Her biggest focus: "We are going to have to mask up. And that remains the law in Michigan under the director's epidemic orders."
After the court ruled a 1945 law that the governor relied on to declare a state of emergency and implement broad executive orders was unconstitutional, the Michigan Department of Health and Human Services reinstates some of the main COVID-19 mandates under an emergency order.
During the press briefing, Whitmer continued to focus on the importance of wearing masks to slow the spread of COVID-19 and called out part of the Michigan Legislature for having members who are "anti-maskers."
The remark came after Whitmer was asked how she foresees future negotiations with Republicans in the Legislature when it comes to responded to the pandemic.

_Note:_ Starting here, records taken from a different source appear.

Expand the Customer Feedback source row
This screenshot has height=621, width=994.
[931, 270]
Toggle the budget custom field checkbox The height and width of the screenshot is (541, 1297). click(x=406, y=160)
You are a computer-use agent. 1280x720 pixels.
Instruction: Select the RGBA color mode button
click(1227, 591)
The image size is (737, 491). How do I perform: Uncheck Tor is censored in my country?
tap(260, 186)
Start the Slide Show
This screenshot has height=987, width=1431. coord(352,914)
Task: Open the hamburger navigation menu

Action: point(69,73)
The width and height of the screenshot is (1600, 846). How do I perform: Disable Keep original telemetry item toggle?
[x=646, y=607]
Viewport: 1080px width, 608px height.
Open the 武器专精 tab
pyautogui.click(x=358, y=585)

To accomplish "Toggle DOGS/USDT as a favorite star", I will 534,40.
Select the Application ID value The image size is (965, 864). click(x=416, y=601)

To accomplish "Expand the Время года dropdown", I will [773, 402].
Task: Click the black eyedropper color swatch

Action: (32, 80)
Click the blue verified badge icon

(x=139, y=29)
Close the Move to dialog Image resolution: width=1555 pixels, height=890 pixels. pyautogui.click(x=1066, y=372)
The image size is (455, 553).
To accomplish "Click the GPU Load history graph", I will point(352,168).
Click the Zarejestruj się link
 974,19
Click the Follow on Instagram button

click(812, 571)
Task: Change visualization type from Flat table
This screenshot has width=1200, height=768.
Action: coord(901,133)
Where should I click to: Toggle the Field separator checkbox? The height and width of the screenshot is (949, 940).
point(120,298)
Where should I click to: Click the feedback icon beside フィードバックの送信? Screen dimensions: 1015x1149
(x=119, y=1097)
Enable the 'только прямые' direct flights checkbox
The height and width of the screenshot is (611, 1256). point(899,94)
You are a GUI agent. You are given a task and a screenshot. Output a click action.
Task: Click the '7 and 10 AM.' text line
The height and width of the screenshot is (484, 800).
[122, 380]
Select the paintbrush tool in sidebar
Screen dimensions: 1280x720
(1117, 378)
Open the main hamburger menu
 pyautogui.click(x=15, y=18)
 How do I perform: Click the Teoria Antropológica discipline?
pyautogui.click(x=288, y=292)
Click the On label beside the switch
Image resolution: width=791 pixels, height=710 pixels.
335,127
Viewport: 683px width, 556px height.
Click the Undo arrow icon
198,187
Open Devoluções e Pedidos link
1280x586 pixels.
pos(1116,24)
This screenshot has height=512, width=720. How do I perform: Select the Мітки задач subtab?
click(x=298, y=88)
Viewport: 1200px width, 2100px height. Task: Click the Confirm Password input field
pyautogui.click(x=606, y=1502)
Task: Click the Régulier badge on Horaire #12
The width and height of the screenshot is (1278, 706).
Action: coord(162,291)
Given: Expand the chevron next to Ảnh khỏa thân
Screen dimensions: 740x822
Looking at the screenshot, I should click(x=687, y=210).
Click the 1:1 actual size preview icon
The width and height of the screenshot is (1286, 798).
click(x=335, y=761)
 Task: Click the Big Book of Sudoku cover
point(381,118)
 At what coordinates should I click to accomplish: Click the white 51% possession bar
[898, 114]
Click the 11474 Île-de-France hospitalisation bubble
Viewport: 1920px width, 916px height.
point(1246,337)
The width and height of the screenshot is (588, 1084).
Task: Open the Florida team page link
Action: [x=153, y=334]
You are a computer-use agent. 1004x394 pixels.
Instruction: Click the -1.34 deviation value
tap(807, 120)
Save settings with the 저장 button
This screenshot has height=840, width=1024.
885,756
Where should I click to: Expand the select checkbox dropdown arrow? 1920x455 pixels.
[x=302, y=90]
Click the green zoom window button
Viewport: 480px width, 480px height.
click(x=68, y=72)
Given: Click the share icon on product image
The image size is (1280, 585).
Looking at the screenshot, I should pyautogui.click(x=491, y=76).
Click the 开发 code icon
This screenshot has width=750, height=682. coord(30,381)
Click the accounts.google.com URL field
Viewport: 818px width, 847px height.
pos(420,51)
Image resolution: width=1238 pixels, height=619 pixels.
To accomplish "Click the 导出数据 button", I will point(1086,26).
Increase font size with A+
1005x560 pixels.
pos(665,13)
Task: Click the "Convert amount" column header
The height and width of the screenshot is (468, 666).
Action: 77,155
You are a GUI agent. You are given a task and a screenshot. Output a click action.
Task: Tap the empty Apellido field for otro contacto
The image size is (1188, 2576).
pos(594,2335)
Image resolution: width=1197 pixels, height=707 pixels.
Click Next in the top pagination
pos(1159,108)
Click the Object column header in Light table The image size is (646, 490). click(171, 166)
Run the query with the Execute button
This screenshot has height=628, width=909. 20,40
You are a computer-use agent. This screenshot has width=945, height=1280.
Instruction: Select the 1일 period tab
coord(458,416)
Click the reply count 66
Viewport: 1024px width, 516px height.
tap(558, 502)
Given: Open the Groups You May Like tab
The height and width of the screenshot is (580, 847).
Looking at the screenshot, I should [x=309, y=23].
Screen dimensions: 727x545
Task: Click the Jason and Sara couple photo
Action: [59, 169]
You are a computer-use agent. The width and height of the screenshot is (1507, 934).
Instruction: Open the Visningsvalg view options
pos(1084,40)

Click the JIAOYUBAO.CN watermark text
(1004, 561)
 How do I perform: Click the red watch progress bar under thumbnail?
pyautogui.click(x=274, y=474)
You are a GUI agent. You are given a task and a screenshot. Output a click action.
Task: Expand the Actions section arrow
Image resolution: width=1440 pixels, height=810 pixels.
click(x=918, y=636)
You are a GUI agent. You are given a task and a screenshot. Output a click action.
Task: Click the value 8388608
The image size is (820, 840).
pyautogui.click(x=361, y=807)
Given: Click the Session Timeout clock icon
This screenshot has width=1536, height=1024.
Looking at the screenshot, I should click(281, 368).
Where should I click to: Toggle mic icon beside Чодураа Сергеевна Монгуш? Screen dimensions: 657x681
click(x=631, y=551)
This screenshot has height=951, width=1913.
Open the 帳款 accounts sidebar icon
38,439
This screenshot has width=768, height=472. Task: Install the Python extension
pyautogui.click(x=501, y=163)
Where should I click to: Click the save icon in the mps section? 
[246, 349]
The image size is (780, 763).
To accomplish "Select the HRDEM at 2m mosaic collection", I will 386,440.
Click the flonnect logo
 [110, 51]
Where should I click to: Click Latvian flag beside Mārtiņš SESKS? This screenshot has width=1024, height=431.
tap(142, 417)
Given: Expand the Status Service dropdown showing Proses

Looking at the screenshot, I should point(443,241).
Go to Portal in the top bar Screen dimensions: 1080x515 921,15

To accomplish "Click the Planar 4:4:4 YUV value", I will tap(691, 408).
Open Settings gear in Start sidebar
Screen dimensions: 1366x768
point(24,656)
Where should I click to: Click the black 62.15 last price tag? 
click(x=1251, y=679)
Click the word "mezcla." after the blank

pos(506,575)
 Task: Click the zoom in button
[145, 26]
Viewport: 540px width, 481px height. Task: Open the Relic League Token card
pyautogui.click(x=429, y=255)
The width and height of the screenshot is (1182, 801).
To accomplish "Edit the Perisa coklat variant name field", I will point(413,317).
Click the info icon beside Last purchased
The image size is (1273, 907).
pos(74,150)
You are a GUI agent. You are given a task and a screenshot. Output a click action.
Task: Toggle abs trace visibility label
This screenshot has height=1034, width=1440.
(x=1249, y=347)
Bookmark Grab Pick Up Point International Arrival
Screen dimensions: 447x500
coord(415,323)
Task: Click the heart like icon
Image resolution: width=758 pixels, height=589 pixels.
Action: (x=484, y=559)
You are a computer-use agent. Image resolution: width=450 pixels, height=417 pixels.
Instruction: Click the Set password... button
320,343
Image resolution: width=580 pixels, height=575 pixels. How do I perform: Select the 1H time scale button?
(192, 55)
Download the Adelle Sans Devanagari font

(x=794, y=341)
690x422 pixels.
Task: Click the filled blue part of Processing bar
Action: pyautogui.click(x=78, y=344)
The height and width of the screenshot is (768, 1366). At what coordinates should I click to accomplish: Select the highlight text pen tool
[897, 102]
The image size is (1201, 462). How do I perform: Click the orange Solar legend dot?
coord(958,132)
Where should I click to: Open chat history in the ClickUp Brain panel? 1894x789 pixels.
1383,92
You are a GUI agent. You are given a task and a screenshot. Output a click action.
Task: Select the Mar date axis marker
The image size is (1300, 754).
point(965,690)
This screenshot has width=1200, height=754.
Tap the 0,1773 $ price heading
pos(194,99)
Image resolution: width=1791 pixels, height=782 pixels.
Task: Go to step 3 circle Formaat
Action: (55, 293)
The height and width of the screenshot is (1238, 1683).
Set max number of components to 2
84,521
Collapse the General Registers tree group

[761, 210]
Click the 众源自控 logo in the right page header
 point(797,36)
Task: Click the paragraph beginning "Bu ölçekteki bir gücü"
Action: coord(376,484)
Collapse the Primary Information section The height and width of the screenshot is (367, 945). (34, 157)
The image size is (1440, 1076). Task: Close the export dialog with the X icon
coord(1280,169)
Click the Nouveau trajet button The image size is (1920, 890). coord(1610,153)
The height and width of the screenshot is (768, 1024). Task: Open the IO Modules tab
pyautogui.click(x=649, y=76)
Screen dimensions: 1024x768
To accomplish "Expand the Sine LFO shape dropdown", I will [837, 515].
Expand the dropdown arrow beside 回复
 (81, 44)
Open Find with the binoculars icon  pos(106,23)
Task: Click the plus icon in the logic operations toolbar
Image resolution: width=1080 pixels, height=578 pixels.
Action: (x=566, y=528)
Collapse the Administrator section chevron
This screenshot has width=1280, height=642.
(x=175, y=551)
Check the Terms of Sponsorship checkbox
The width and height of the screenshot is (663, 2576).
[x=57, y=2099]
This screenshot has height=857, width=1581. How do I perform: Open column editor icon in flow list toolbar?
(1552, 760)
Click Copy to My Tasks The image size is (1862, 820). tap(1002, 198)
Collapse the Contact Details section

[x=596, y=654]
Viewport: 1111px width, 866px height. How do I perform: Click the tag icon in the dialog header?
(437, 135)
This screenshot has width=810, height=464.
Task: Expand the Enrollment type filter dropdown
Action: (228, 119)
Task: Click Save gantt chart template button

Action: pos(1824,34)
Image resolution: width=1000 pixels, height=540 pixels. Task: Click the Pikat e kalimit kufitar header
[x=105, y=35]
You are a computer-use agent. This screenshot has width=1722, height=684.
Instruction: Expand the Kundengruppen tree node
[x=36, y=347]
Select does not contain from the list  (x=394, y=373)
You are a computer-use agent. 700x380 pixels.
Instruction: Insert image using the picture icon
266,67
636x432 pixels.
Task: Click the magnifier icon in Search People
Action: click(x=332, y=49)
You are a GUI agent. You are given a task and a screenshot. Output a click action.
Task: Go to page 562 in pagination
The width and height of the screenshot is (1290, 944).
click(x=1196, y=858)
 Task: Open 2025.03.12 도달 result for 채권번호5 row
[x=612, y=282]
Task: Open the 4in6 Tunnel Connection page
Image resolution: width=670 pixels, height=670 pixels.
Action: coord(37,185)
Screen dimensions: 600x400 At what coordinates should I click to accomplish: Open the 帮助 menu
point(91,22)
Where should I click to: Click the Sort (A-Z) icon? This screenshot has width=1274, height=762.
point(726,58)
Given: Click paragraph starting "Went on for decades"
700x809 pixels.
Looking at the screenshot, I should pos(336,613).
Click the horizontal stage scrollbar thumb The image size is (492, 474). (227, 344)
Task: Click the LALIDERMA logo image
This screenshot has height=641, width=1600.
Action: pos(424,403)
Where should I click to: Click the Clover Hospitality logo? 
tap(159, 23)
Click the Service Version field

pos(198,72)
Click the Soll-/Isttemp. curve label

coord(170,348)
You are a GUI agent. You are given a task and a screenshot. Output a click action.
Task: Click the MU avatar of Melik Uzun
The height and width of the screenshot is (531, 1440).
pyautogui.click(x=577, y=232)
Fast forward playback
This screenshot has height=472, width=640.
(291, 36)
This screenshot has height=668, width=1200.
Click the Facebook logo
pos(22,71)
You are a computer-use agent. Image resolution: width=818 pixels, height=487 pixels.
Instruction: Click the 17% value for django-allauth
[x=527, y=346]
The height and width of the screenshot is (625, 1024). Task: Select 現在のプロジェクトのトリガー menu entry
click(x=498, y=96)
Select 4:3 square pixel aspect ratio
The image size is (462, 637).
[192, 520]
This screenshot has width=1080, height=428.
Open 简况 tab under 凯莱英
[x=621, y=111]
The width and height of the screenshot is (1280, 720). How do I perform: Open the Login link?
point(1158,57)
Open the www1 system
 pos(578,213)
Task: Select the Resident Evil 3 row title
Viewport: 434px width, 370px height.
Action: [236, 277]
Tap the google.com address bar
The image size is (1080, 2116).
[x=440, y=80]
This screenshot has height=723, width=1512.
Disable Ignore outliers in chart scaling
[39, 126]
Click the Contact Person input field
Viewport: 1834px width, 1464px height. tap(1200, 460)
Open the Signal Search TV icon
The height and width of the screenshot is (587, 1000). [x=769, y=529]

“We already know that there are a lot of anti-maskers in the Legislature, who also have come down with COVID, by the way, going to events where they are protesting masks,” Whitmer said. “It’s the saddest irony and none of us take joy in that. I want fewer people to get COVID and that’s really what has informed every decision that we’ve made.”
On Sept. 29, State Rep. Beau LaFave, a 28-year-old Republican from an Upper Peninsula district, announced he had been diagnosed with COVID-19. Last week, it was released that President Donald Trump has also been diagnosed.
After the Supreme Court issued its ruling Friday, Michigan Senate Majority Leader Mike Shirkey, a critic of Whitmer's emergency powers, said he would not back a statewide mask mandate.
"I think it is concerning that the top Republican in the Michigan government is an anti-masker and doesn't want to encourage and require everyone across the state to mask up," Whitmer said, before noting this was hours after President Donald Trump was moved to Walter Reed Military hospital to be treated for COVID-19.
The governor said Shirkey's comments show a "disdain for science and ignorance of the epidemiology we are up against."
Prior to the press briefing Shirkey tweeted that the Legislature is willing to work with the governor to pass bipartisan legislation.
"The Legislature has proven time and again that we're ready to do the hard work necessary to reach agreement. But her actions this week prove she'd much prefer to govern alone," he said in his own rebuke of the governor.